Forbes has published a mapping of the global price list for iPhone 5S, to highlight how the prices of Apple’s latest flagship phone differ around the world. The publication claims that the data can be used to explore the violations of Ricardo’s Iron Law of One Price, which insists that the “prices of traded goods would inevitably move to being equal all over the world”, or equal minus the transport costs of getting them around the world.
The source notes that transport costs for an iPhone are trivial. “It would be amazing if Apple were paying more than a couple of dollars to airfreight one to anywhere at all. So, we would expect prices to be the same everywhere”, but they obviously are not. Apparently the major reason for this is different governments. The prices used include sales taxes and those obviously vary in each taxing jurisdiction. There are also various places that have import taxes on electronics. So, that’s part of the iron law violation, governments imposing taxes.

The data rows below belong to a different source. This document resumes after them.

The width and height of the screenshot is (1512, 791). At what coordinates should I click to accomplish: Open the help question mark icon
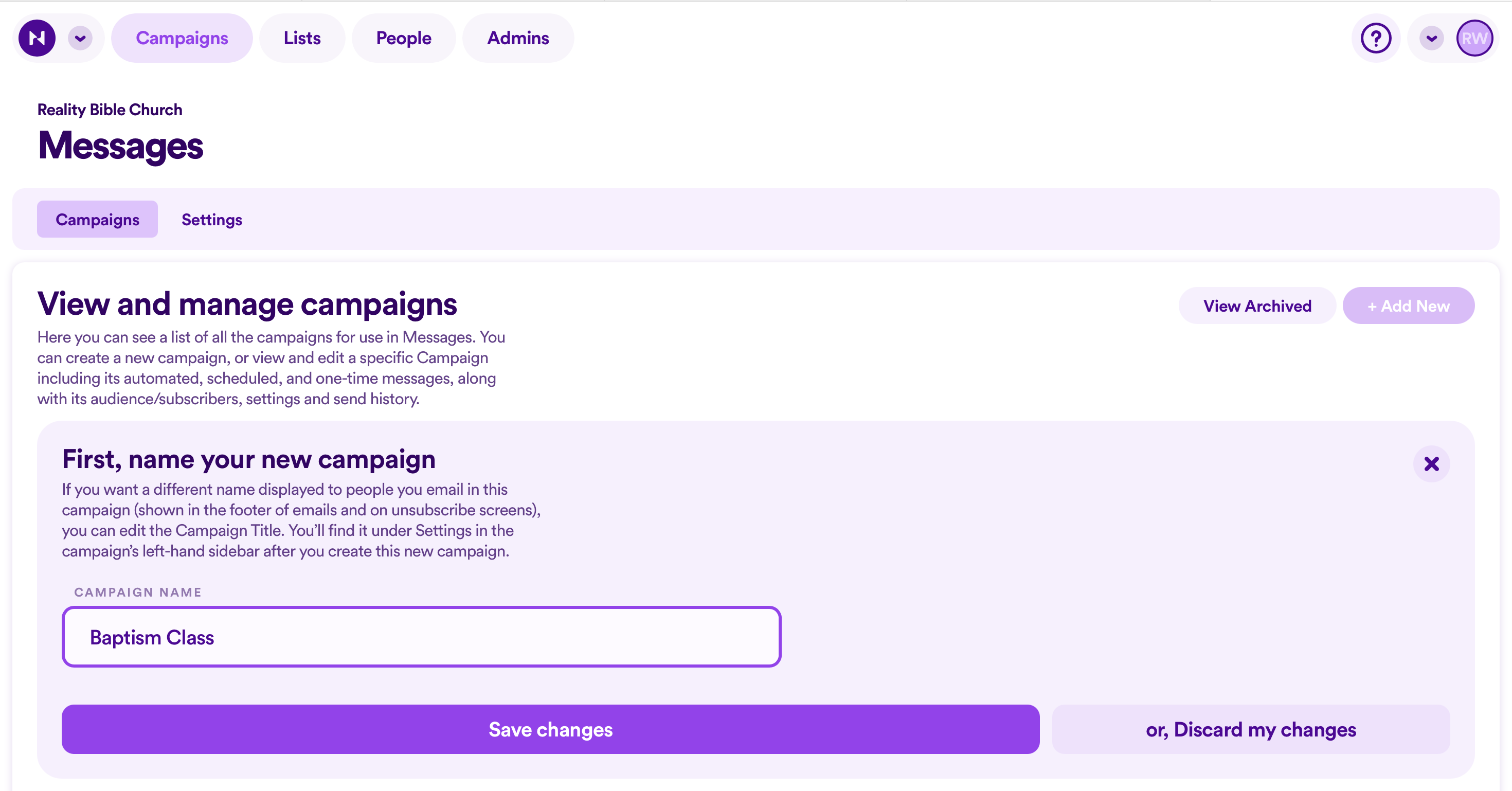(x=1376, y=38)
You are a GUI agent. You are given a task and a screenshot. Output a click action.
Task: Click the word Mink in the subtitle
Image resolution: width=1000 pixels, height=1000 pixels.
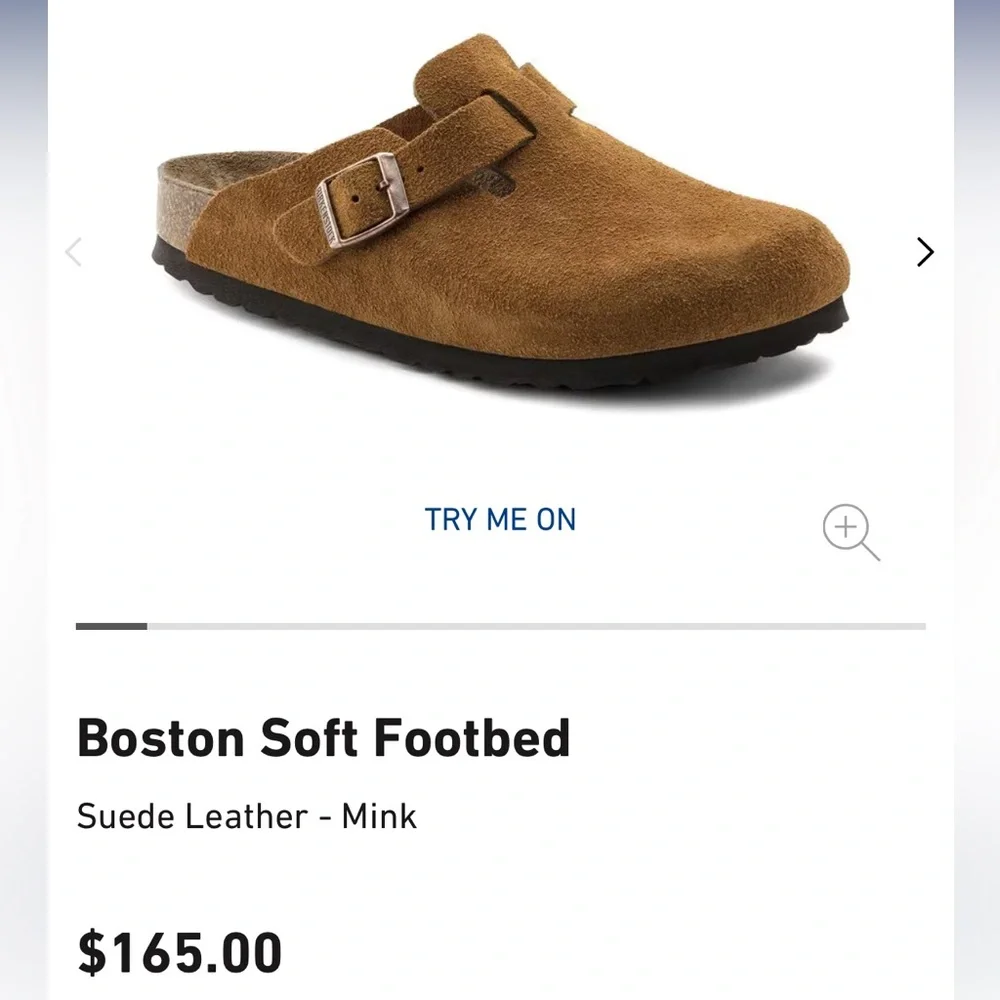click(x=379, y=816)

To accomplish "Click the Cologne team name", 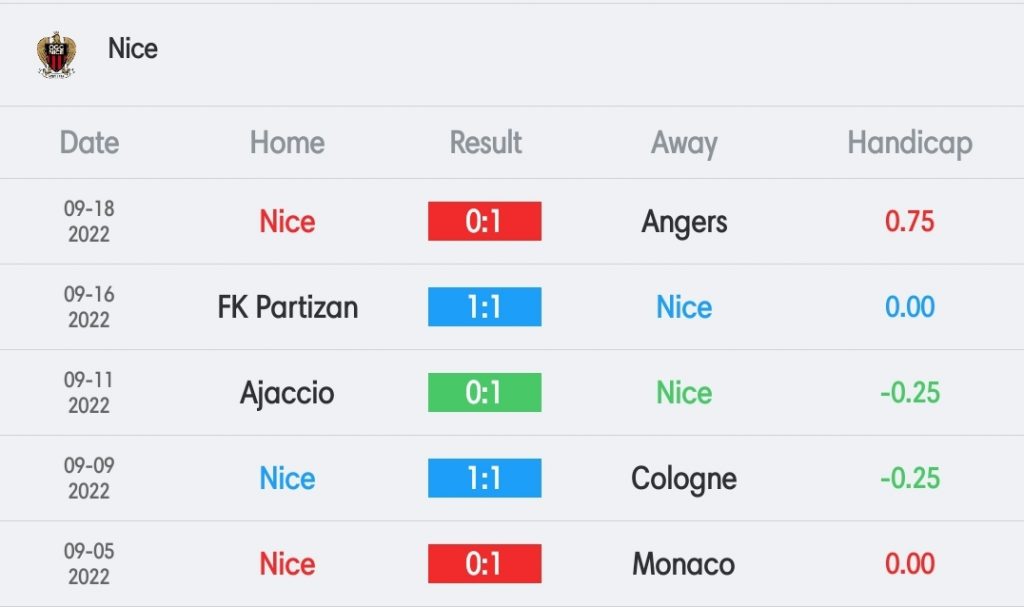I will pos(684,479).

“There’s also a second, much more minor one in there as well. Apple, just like every other company, operates at “price points”. No one at all goes out and sells something at $501. This might not be entirely rational but it is the way we humans see things, that $499 is much cheaper than $501. Certainly, we all act as if it’s much more than $2 cheaper. So price points are going to be at $499, perhaps $489, $449, instead of $451. However, Apple is selling in multiple currencies here and those psychological price points won’t be at the same price when converted into just the one currency.”
Another version of the information looks at the GDP of the country where the sale is being made. China is currently the most expensive with the iPhone 5S price being 9.55% of the average GDP, whereas the USA, Apple’s home country, is the cheapest standing at just 1.15%.